* _Required action_: Scan the records below for the line with "Given: Select the" and the line with "View Converted (1)". Repeat those two lines and every line between them exactly, and nothing else.

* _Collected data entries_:
▬▬▬▬▬▬▬▬▬▬

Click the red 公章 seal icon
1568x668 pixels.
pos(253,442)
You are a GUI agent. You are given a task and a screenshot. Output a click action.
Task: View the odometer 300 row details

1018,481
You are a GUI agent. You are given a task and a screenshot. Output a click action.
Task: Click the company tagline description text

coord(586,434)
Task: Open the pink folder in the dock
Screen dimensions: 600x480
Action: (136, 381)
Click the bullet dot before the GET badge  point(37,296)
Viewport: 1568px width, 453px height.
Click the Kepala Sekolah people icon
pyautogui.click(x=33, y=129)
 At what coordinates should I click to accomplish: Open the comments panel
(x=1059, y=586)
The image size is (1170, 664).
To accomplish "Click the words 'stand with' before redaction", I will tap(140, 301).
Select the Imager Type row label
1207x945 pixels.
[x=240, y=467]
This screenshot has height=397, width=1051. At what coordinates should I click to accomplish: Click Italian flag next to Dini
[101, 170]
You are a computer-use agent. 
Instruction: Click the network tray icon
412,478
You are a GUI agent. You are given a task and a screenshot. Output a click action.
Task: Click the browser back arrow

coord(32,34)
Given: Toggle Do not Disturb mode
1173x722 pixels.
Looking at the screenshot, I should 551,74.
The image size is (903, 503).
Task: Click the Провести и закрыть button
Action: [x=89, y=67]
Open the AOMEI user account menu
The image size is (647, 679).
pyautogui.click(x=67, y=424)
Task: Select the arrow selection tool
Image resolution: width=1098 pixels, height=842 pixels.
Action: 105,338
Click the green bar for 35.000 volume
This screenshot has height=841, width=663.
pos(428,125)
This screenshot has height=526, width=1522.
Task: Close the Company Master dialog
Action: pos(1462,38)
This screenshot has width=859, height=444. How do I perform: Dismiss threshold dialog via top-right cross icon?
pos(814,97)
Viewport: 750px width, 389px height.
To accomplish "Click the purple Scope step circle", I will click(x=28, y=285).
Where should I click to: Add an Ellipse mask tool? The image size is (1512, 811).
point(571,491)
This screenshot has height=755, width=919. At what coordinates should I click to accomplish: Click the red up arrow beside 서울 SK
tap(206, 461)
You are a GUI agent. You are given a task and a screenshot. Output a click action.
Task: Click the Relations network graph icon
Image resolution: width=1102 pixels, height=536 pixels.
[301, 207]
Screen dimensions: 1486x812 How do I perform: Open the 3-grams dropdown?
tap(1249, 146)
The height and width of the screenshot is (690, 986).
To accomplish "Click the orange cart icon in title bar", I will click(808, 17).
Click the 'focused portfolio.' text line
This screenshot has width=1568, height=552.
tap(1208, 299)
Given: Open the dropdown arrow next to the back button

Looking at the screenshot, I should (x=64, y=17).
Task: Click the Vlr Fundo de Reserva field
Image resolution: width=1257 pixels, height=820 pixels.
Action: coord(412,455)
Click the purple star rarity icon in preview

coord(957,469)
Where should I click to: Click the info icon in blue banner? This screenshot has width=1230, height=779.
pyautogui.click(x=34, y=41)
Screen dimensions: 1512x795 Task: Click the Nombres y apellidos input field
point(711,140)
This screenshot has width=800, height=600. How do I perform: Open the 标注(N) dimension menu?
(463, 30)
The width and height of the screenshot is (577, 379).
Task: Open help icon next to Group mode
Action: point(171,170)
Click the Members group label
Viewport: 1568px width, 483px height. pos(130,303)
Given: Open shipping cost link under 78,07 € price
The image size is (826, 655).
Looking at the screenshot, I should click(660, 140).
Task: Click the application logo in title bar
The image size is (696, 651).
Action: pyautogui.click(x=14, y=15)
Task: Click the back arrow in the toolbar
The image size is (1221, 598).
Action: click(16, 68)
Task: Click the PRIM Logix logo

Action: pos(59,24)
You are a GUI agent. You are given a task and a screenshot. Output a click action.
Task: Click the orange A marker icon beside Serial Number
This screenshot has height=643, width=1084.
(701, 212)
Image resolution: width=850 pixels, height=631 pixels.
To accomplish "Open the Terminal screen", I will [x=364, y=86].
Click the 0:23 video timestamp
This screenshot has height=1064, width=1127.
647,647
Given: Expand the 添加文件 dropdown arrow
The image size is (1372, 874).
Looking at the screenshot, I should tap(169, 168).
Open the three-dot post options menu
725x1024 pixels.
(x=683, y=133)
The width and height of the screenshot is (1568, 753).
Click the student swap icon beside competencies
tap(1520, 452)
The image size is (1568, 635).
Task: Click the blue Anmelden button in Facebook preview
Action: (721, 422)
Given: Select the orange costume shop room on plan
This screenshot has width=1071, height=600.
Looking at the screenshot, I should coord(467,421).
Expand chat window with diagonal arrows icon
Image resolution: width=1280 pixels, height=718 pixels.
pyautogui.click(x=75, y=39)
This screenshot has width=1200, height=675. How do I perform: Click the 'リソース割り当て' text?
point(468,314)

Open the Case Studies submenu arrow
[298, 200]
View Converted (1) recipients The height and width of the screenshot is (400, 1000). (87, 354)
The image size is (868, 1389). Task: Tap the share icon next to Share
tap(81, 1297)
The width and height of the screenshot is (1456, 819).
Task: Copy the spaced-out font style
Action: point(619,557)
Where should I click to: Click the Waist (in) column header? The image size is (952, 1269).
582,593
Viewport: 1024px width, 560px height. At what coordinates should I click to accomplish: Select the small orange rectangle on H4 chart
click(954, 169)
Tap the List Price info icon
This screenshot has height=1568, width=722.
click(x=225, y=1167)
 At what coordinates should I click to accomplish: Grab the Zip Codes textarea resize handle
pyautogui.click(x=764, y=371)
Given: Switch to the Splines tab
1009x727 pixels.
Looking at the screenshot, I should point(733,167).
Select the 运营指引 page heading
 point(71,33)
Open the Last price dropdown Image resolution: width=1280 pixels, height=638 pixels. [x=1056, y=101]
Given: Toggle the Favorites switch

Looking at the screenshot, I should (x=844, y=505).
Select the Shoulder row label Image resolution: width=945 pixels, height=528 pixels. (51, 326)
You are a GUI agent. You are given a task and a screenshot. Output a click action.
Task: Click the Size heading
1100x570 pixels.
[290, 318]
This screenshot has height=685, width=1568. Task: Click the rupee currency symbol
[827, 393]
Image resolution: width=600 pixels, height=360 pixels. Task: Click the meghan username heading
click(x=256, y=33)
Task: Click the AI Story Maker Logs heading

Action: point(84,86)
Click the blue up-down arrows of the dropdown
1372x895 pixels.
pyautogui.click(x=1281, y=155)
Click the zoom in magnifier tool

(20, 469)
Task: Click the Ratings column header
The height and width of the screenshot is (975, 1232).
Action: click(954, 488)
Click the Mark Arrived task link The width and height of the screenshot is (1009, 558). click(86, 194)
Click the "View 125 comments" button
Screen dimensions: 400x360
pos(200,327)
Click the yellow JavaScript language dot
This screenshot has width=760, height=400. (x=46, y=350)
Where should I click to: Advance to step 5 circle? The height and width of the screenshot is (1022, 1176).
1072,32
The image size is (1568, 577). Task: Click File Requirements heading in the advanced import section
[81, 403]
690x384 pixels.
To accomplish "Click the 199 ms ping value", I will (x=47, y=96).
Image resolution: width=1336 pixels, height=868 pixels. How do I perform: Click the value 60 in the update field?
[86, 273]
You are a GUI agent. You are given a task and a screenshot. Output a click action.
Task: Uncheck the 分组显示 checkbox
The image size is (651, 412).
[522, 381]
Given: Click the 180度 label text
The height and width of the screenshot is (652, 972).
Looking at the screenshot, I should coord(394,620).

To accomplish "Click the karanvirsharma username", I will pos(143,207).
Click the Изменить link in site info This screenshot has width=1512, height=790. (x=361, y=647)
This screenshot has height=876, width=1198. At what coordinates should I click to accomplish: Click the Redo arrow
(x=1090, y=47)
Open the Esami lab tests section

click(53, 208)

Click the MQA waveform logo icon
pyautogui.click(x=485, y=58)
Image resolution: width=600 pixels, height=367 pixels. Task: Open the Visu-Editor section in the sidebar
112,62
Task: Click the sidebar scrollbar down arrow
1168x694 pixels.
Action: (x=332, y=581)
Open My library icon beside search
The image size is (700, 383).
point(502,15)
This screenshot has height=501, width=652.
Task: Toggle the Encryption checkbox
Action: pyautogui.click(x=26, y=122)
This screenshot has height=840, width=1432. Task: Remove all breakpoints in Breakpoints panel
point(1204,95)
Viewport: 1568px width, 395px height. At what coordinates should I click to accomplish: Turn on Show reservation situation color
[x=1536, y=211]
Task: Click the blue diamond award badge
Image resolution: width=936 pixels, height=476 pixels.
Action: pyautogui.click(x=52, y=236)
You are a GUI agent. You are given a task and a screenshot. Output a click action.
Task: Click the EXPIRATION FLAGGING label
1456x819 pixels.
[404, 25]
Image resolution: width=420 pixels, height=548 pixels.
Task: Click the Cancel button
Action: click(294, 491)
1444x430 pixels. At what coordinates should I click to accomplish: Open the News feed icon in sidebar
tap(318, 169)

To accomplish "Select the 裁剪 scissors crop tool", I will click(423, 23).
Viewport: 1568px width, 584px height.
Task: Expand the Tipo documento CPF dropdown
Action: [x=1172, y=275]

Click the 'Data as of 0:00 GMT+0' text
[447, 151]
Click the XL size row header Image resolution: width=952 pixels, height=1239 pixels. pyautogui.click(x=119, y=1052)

▬▬▬▬▬▬▬▬▬▬

* _Solution to the problem_:
Given: Select the orange costume shop room on plan
This screenshot has width=1071, height=600.
Looking at the screenshot, I should coord(467,421).
Expand chat window with diagonal arrows icon
Image resolution: width=1280 pixels, height=718 pixels.
pyautogui.click(x=75, y=39)
This screenshot has width=1200, height=675. How do I perform: Click the 'リソース割り当て' text?
point(468,314)

Open the Case Studies submenu arrow
[298, 200]
View Converted (1) recipients The height and width of the screenshot is (400, 1000). (87, 354)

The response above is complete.